My last point there about 'awesome' segues nicely into what I think about the teaching quality at IFALPES. Basically - I think it's very, very good. I think it's got to do with the fact it's a private school so thus there is enough money there to hire plenty-o French teachers. Also - with my intensive 4-hour classes a day there is PLENTY OF TIME TO DO STUFF!!!!!! I think this is what's made the me the most happy. When I get a sheet with exercises to do in class - I actually have time to do it! As in the whole sheet - without stressing and clock-watching. The atmosphere in the classes is definitely studious but also a lot of fun because we have time to crunch out sentences and exercises and then time afterward to DISCUSS all our questions and concerns!

One thing in particular that I have noticed is that maybe half of the students here learning French already know English as a 2nd language. From this I can gather that having knowledge of English takes precedence over French...

One problem with my French that I've always thought I had was that my grammatical and writing skills in general were waaay too advanced for my speaking and listening skills and now that I'm in France I'm noticing it's absolutely true. I believe I was placed into group 4 based on the oral test where I had to respond to questions and answer but I believe I was moved up into group 5 after two days because I essentially blitzed a small grammar test they gave me.
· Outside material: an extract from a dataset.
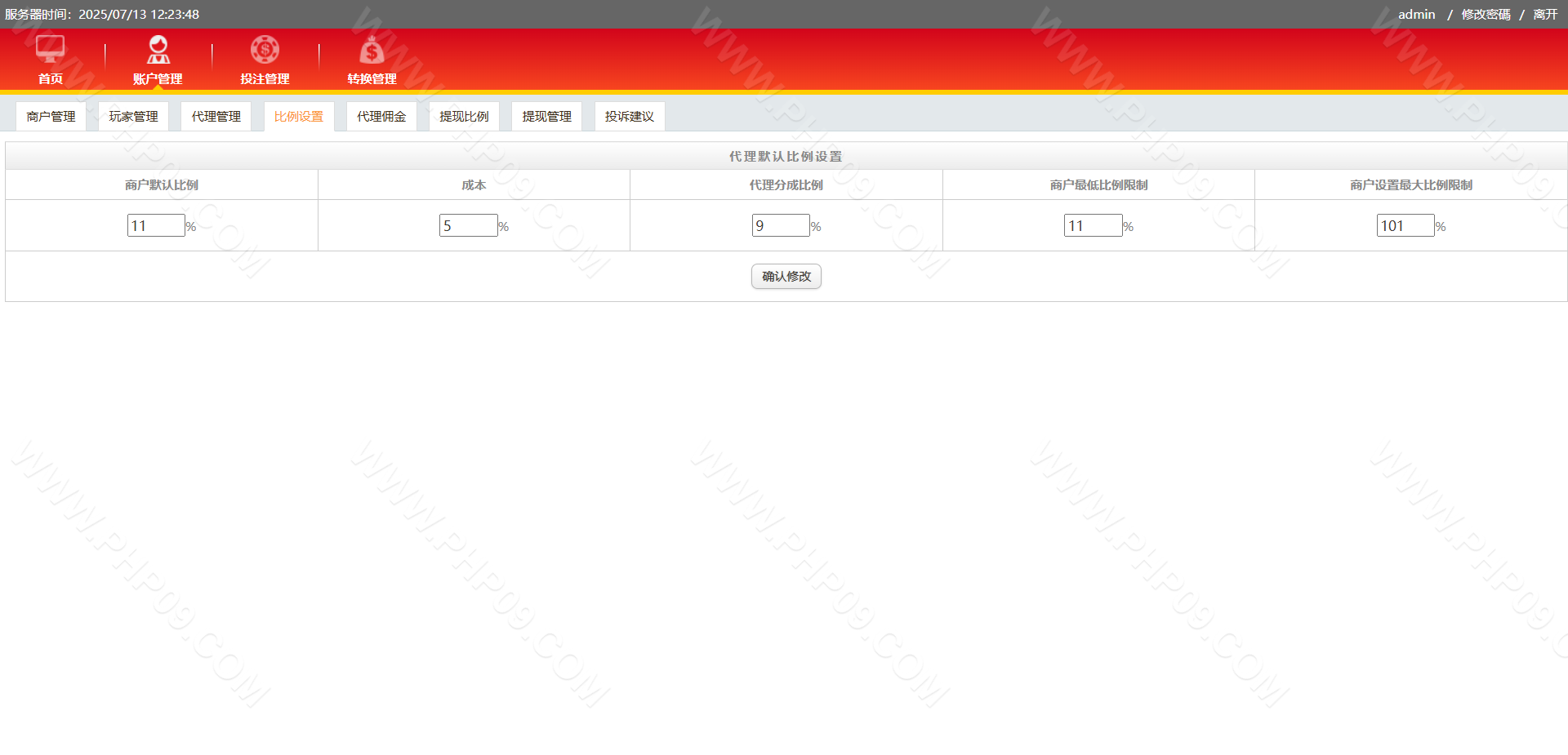Click the 商户默认比例 input field
The height and width of the screenshot is (755, 1568).
[x=156, y=225]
I was finished before anyone else... There is very little else I can do at the moment than work hard to fix up this disparity in my skills.
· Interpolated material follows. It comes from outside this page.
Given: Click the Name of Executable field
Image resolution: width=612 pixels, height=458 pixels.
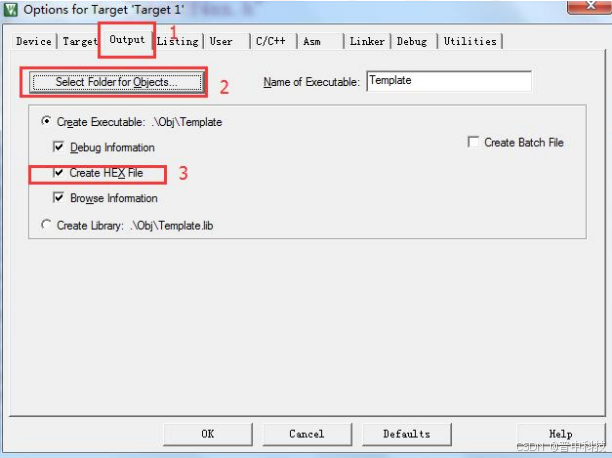Looking at the screenshot, I should 449,81.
So how is that fixing up the disparity working for me at the moment? Overall - well. I have definitely been speaking a loooot a lot a lot of French since I've arrived. My host family speak no English at all - so that's been really great for making me use my French. However it's been really hard as well. When they speak slowly/normally/clearly it's very possible for me to understand what is going on and hold a conversation - however they're also a close knit family who at times speak French at a ridiculously break-neck pace whilst I stare on glossy-eyed and slightly drunk during meals from all the various wines I've been drinking haha.

What has ABSOLUTELY improved for me is that I have lost the inherent shyness I had for speaking French since I started learning the language. In Perth I suffered an inferiority complex where I felt that I could not speak French out of fear I'd be ridiculed for speaking wrong (which I knew that I would absolutely do). When in France - you blab out what you want to say otherwise you don't say anything at all!! After ONE WEEK of solid French speaking I feel that I could return to UWA and hold a conversation with my teachers in French non-stop. Although I am 10000km away from being fluent in French - it really has dawned on me that I am able to speak some French and hold a half-way decent conversation. I have all the tools for it stored in my head...
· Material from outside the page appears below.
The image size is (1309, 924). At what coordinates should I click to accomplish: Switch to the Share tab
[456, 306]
The other thing I have really enjoyed about my enrollment at IFALPES is that all the other students at my level are in the same boat as me... They all have some decent level of French and are serious about improving their French. For the first time in my life I have conducted whole days of continuous conversation in French with other people whose native language is actually English. It is seriously so amazing and it's made me so happy. So happy :)

So now I have another week in beautiful Annecy ahead of me and after that 3 days in Nancy with my friend Chloe from uni :) My confidence in French has leaped up wonderfully and now I am hoping that my vocab and listening skills will too. Sometimes I feel a bit down because my French family speak sooo fast and I don't understand them but then I remember this is the most French I have ever spoken in my life and that I have only been here for 1 week. I still have another 6½ months in here :)

As a passing note - I received an e-mail from Lille 3 saying that they've received my e-mail about my change-in-date for arriving at Résidence Triolo - so now I don't have to stress about that. I am seeeeeeriously keen for my upcoming semester in Lille!!